Jaxon fut envahi par une vague de chaleur. Il était mal à l'aise de réagir ainsi. Fallait-il être un pauvre crétin pour baver d'envie devant son bourreau... Car il ne faisait pas l'ombre d'un doute que cette femme était là pour l'achever. Qu'aurait-elle pu lui vouloir d'autre ? Tic, tac. Tic, tac... Une de ses paupières tressaillit. Bon sang! Voilà que ce maudit compte à rebours recommence... Il n'y aurait donc que la mort, pour l'en débarrasser ?

— C'est un problème ? demanda Thomas à la nouvelle venue.

— Tu sais que j'aime voir leur regard quand je travaille.

En d'autres circonstances, il aurait pu s'amuser de ce ton hautain et capricieux. Elle lui faisait penser à une fillette qui découvre un chaton sous le sapin alors qu'elle a commandé un poney au Père Noël... Le chaton, qui ne répond pas à ses désirs, devient insupportable.

— Désolé, Marie... L'agent Tremain nous a provoqués. Du diable si les excuses de Thomas ne paraissaient pas sincères... Ce qui signifiait que la dénommée Marie devait lui faire peur. Intéressant...

Celle-ci poussa un soupir excédé et balaya ces propos d'un geste nerveux de la main.

— Nous verrons cela plus tard, lâcha-t-elle sèchement. Vous lui avez administré un sérum de vérité ?

— Naturellement. Il nous a dit s'appeler Minnie Mouse et habiter sur Nightmare Lane.

— Apprendre aux gens à combattre les effets de ces drogues devrait être interdit, marmonna-t-elle. Mes outils.

Tais-toi ! Tremain, ferme-la !

— Tu n'as pas besoin d'outils avec moi, chérie.

Il avait été incapable de se retenir. Sa réplique était destinée à prouver qu'il n'avait pas peur et, pour être certain qu'elle ait bien compris, il ajouta :

— Viens t'asseoir sur mes genoux, et je te dirai tout ce que tu as envie de savoir sur moi.

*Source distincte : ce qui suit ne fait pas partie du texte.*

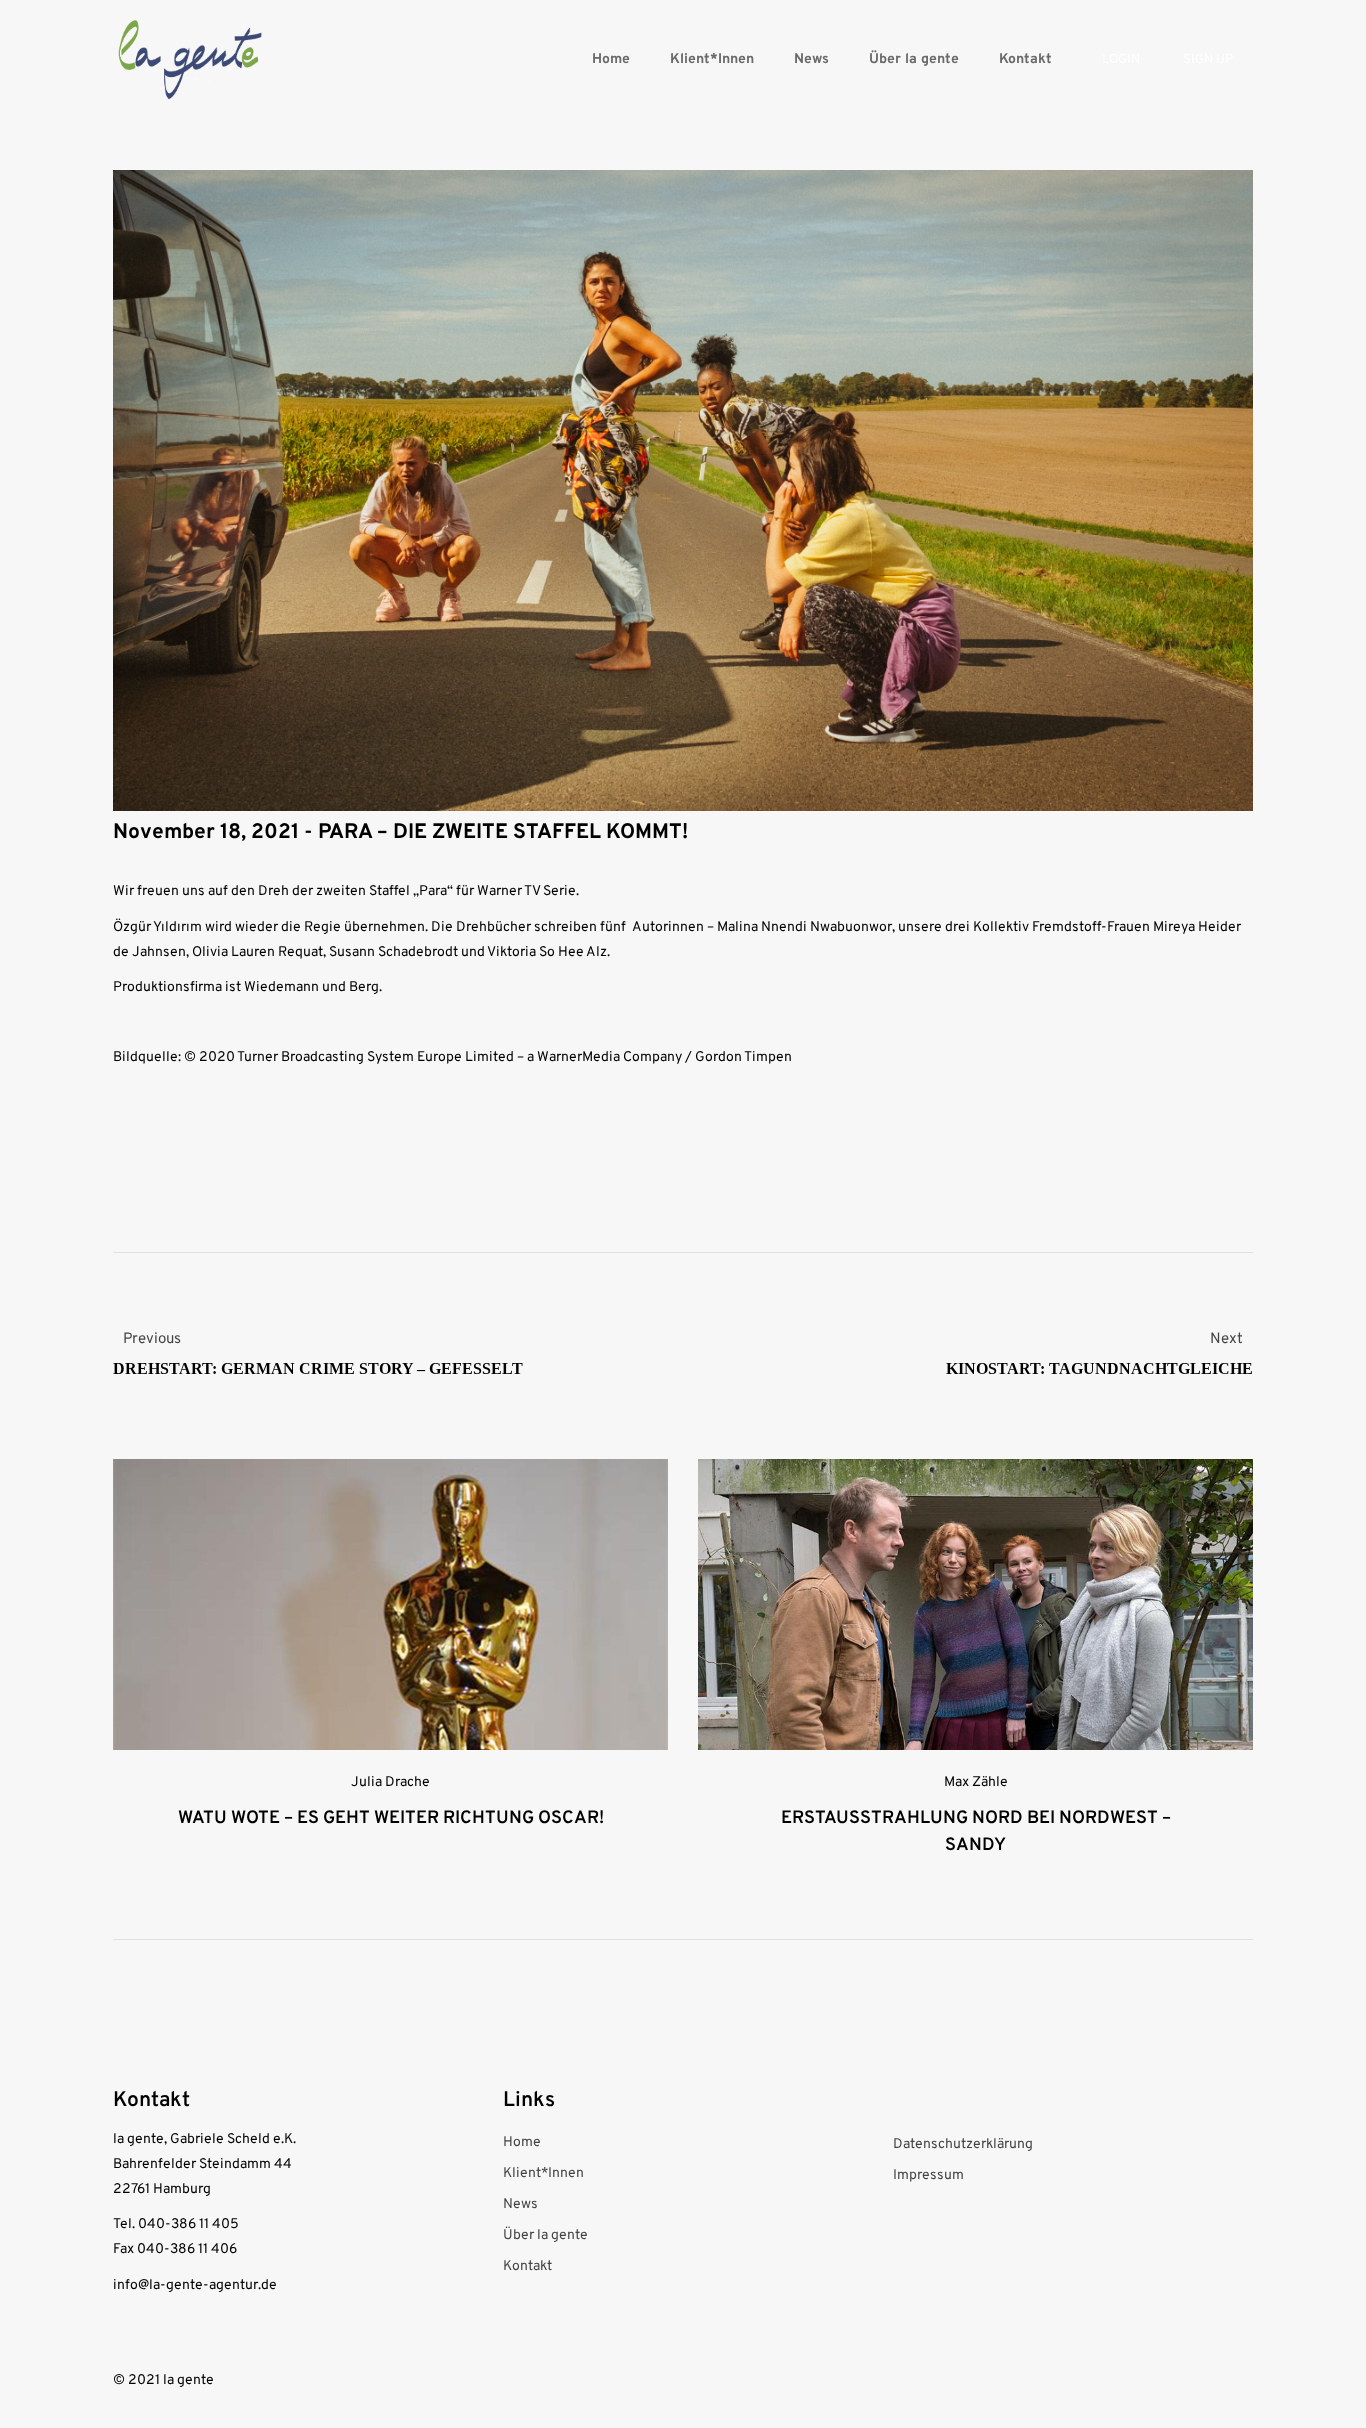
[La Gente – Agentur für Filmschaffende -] (190, 59)
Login (1121, 60)
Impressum (928, 2175)
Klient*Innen (712, 59)
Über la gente (914, 59)
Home (611, 59)
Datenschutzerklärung (963, 2144)
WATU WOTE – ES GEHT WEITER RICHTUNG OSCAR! (391, 1818)
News (811, 59)
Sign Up (1208, 60)
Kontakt (1025, 59)
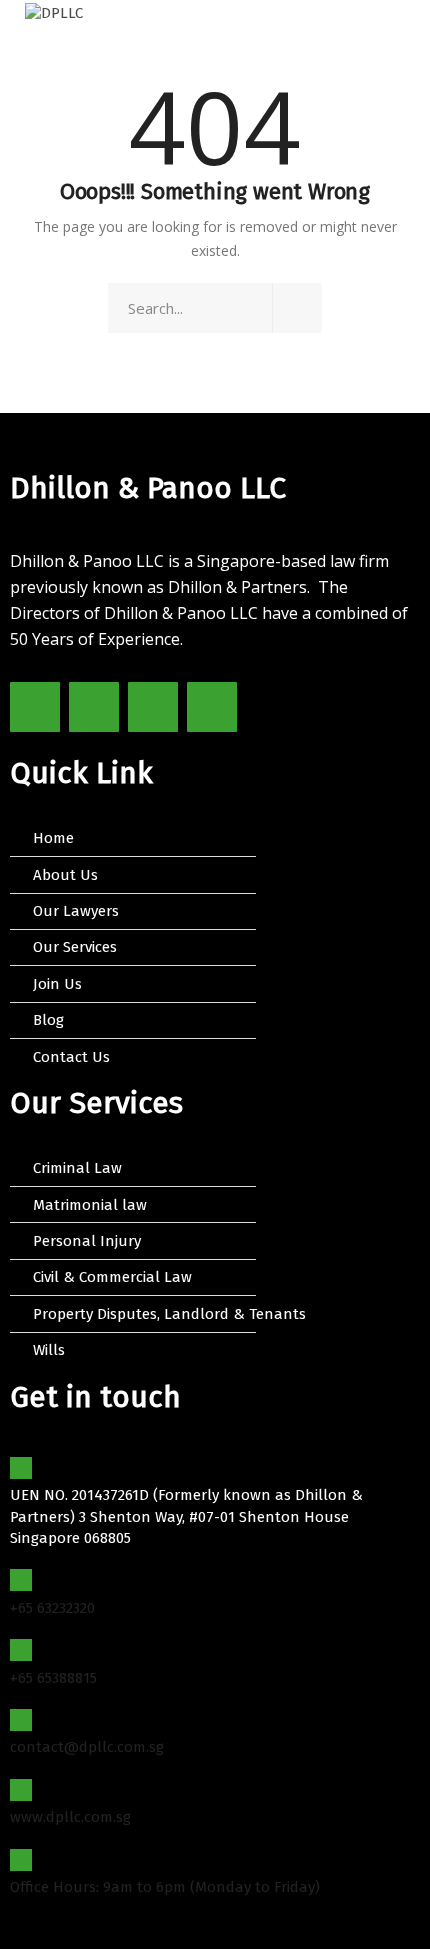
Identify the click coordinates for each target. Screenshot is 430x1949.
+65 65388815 (53, 1678)
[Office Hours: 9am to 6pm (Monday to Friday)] (21, 1860)
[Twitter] (94, 707)
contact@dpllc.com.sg (87, 1747)
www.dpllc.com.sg (70, 1817)
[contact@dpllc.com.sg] (21, 1720)
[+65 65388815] (21, 1650)
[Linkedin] (212, 707)
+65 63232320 (52, 1608)
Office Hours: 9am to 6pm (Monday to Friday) (165, 1887)
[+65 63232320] (21, 1580)
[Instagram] (153, 707)
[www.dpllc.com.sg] (21, 1790)
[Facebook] (35, 707)
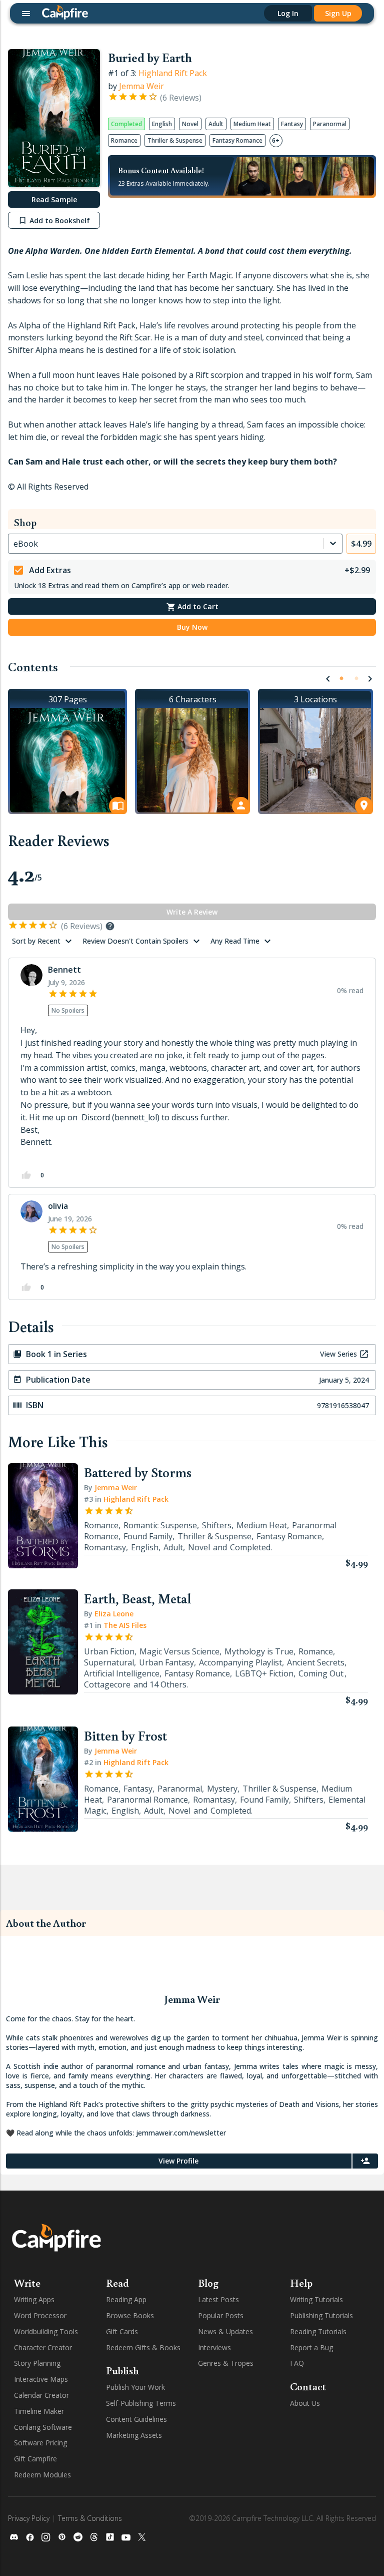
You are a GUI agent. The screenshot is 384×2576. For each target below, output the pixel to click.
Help (301, 2283)
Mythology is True (259, 1651)
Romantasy (105, 1547)
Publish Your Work (135, 2387)
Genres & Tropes (226, 2363)
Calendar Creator (41, 2395)
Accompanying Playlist (240, 1662)
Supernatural (109, 1662)
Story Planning (37, 2363)
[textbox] (192, 1092)
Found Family (148, 1536)
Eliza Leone (114, 1613)
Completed (250, 1547)
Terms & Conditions (90, 2518)
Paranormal (180, 1788)
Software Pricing (40, 2442)
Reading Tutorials (318, 2331)
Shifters (217, 1525)
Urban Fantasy (166, 1662)
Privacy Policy (29, 2518)
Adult (173, 1547)
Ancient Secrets (315, 1662)
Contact (308, 2386)
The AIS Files (125, 1625)
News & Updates (225, 2331)
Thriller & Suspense (215, 1536)
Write (27, 2283)
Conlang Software (43, 2427)
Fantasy (138, 1788)
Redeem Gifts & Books (143, 2347)
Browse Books (130, 2315)
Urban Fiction (109, 1651)
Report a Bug (311, 2347)
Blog (208, 2283)
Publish (122, 2370)
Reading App (126, 2299)
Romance (101, 1525)
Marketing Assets (134, 2435)
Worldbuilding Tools (46, 2331)
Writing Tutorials (316, 2299)
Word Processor (40, 2315)
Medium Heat (261, 1525)
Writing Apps (34, 2299)
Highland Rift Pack (172, 73)
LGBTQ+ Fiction (264, 1673)
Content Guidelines (136, 2419)
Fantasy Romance (289, 1536)
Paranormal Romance (147, 1799)
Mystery (222, 1788)
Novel (199, 1547)
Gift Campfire (35, 2458)
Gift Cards (122, 2331)
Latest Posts (218, 2299)
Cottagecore (107, 1684)
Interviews (214, 2347)
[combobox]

Jaxon s'attendait à la voir s'étrangler de rage, taper du pied, voire le gifler. Peut-être, au fond de lui, voulait-il hâter ce qu'elle avait en tête. Rien n'était pire que l'attente, pas même ces pinces électriques qu'ils lui avaient fixées sur les aréoles pour le torturer.

Marie se contenta d'une nouvelle expression boudeuse.

— Oui, je vois ce que tu veux dire, dit-elle à Thomas. Son attitude est quelque peu... irritante. Mais cela n'excuse pas votre comportement. C'est toi qui m'as fait venir. Et en tant qu'invitée, j'attends que mes désirs soient respectés.

— Bien sûr. On ne le frappera plus au visage.

— D'accord. Qu'a-t-il avoué jusqu'ici ?

— À part des mensonges, rien du tout... répondit l'alien, visiblement perplexe. Il ne nous a rien dit sur le virus.

— C'est parce qu'il ne sait rien, maugréa Jaxon.

Autre mensonge, bien sûr. Il en savait même plus sur le sujet que ce que son patron supposait. Et tandis que Thomas et Marie tenaient à mi-voix leur conciliabule, le souvenir de leur dernière rencontre affleura à son esprit.

— Il n'y a que toi pour t'occuper de ce boulot, avait asséné Jack Pagosa en lui tendant un dossier scellé. Sa face habituellement rougeaude paraissait livide et ses yeux ne cessaient de se poser sur la porte de son bureau, comme s'il s'attendait à chaque instant à y voir surgir quelqu'un, l'arme à la main. Ses doigts s'agitaient dans son épaisse chevelure poivre et sel.

— Pourquoi moi ? s'était enquis Jaxon en se laissant tomber dans un des fauteuils.

Aussitôt, il avait regretté sa curiosité. Il connaissait la réponse à cette question, et il n'aimait pas plus qu'un autre se voir rappeler qu'on le choisissait parce qu'il était la dernière option possible. Mia Snow, le bras droit de Jack, s'occupait de l'entraînement des nouvelles recrues de l'A.I.R., des gamines à peine formées. Quant au partenaire de Mia - Dallas -, il ne s'était pas encore remis d'une N.D.E.1 qui avait failli lui être fatale.

1. Near Death Experiment : Expérience de mort imminente. (N.d.T.)